Celui-ci brûlait de faire ses premières armes. Dès le jour de son arrivée à Paris, le 6 prairial, dans la candeur de sa foi républicaine, il datait son premier billet à la « citoyenne Nassau, » sa tante, de « l’an III de la République, une, indivisible et impérissable[1] ! » Persuadé que les républicains l’accueilleraient à bras ouverts, il avait couru chez Sieyès, muni d’une lettre de recommandation qu’Ælsner lui avait donnée à Berne ; Sieyès l’avait accueilli avec politesse, mais, depuis ce temps, le faisait surveiller[2]. Constant cherchait partout l’image de la liberté et ne la trouvait nulle part. Il avait beau écrire : « On veut l’ordre, la paix et la république, et on l’aura[3] ! » Le spectacle qu’offrait Paris, la contre-révolution s’étalant dans les cafés, les théâtres, les salons mondains, les sections, les journaux, donnaient à ses illusions un cruel démenti. Il était assidu aux séances de la Convention ; mais, au lieu de cette grande assemblée, dont l’énergie avait étonné le monde, il voyait avec stupeur des furieux qui s’invectivaient, des accusés pâles, couverts de sueur, se promenant d’un bout à l’autre de la tribune, sans pouvoir se faire entendre et dire une seule fois à ces « oppresseurs frénétiques déguisés en juges, » qu’ils n’avaient été jadis que les dociles exécuteurs de leurs sentences[4]. Au milieu de cette anarchie mortelle naissait la Constitution. Où était la liberté ? Nul ne paraissait s’en soucier, et les conventionnels semblaient plus préoccupés d’assurer leur sort que de fonder la république. Mme de Staël n’eut donc pas de peine à faire partager à Constant ses propres idées : il fallait que le peuple consulté exprimât librement ses suffrages ; et, répondant aux secrètes pensées de son ami, elle l’invita à prendre la plume et à combattre le projet de la Convention. Constant saisit l’occasion avec joie.
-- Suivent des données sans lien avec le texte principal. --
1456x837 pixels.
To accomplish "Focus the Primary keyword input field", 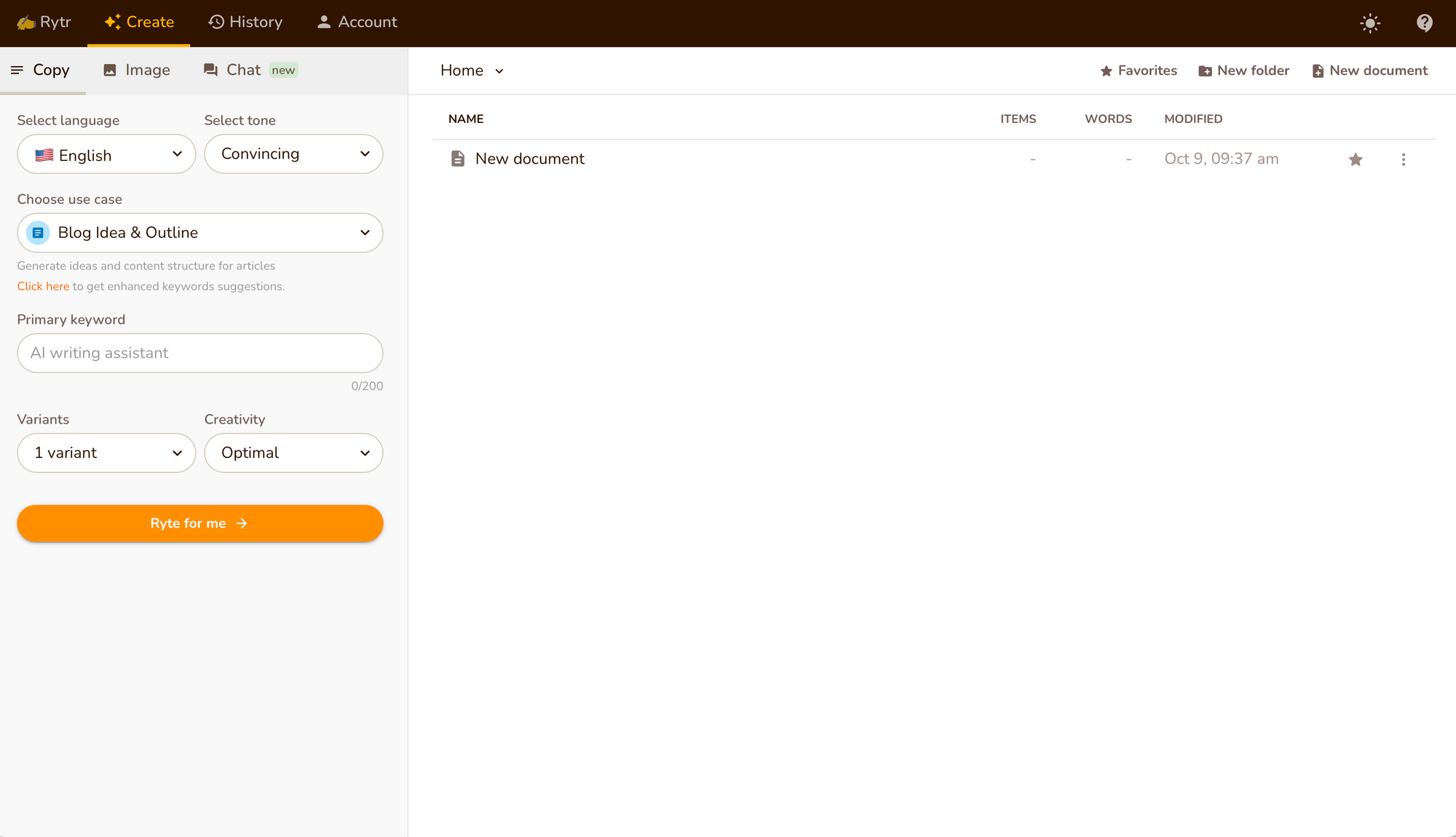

Le 6, le 7 et le 8 messidor (24, 25, 26 juin) paraissaient dans le journal de Suard, les Nouvelles politiques, trois lettres, non signées,

  1. Lettres publiées par Mme Melegari, à la suite du Journal intime.
  2. Benjamin Constant, Revue de Paris, 1830 ; Coulmann, ouv. cité.
  3. Lettre du 6 prairial.
  4. Mémoires dans Coulmann, ouv. cité.